The three native Ryukyuan and Japanese hybrid species with mixed ancestry—shiikuwasha, tachibana, and yukunibu—arose by independent hybridizations of one or a few mainland mandarin migrants with the native wild sexual C. ryukyuensis. Since shiikuwasha and tachibana are referenced in native poetry and songs, and were found in wild forests, we suggest that the mainland Asian mandarin founders of these species were chance prehistoric introductions during intervals of connectivity with mainland Asia (40,000–200,000 years ago)25. Alternatively, their seeds could have arrived via the Kuroshio Current34,57, a powerful south-to-north warm current that passes by Taiwan, the Ryukyu Arc and mainland Japan. In contrast, kunenbo-mikan (the mainland Asian parent of yukunibu) was introduced to the Ryukyus by trade between the 8th and 12th centuries42. Other imported mainland Asian citrus such as sour orange (daidai) and pummelo also hybridized with C. ryukyuensis and shiikuwasha to produce rokugatsu and Ryukyu sour orange (deedee), respectively (Supplementary Fig. 7, Supplementary Note 7).
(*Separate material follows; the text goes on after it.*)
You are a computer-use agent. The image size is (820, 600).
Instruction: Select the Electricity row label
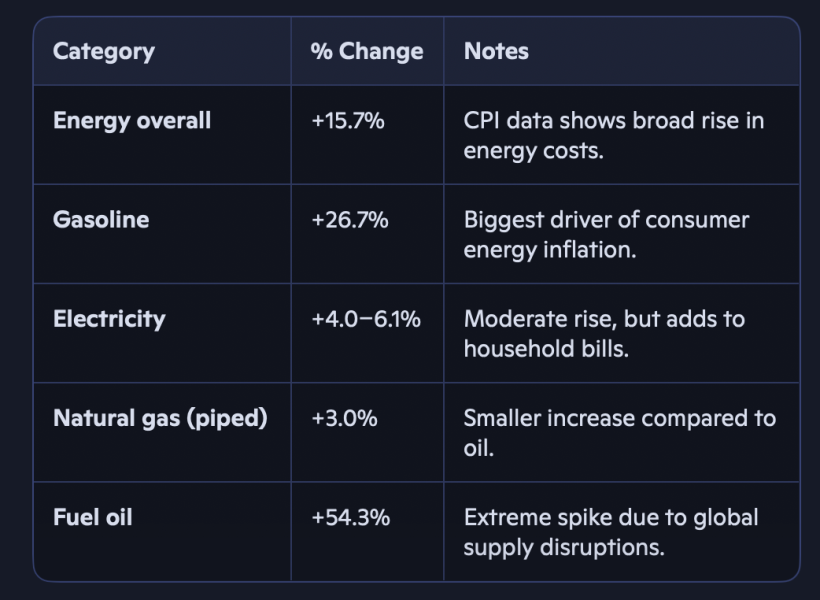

Although some authors have suggested a close relationship between shiikuwasha and tachibana1,36, we find them to be distinct hybrid species. Shiikuwasha and tachibana differ both in their mainland Asian mandarin parents and by the differentiation of their C. ryukyuensis ancestors. While the mainland Asian mandarin parent of shiikuwasha had prior pummelo admixture but limited mangshanyeju introgression, the unknown mainland Asian mandarin parent(s) of tachibana had substantial mangshanyeju admixture (48–54%, comparable to an F1 hybrid of mangshanyeju and common mandarin) and no pummelo admixture. On the C. ryukyuensis side, genetic differentiation among tachibana and shiikuwasha haplotypes (Fst =0.17–0.20) is consistent with separate mainland Japanese and Ryukyuan C. ryuykyuensis populations that diverged ~220,000–350,000 years ago (Supplementary Note 11). The C. ryukyuensis haplotypes of shiikuwasha and yukunibu are more closely related to the extant C. ryukyuensis population in Okinawa.

Discussion

Here we have shown that extant mandarin diversity arose from three ancestral populations distinguished by comparative genome analyses: the island species C. ryukyuensis, and common mandarin and mangshanyeju from mainland Asia. Complex patterns of admixture involving these previously unrecognized founding populations, combined with clonal propagation by apomixis, produced the extensive heterogeneity of mandarin citrus. Our approach consists of identifying natural or pure species based on distinctive patterns of genetic variation, followed by characterization of hybrid genotypes in terms of these founding types20,21,58. These new insights into wild mandarin diversity, coupled with the recognition that widespread pummelo introgression has also contributed to mandarin domestication, enables a comprehensive admixture-informed classification scheme for mandarin citrus20,59 (Supplementary Note 12). Consideration of domestication phenotypes including nucellar embryony, fruit size and palatibility20 supports its practical use.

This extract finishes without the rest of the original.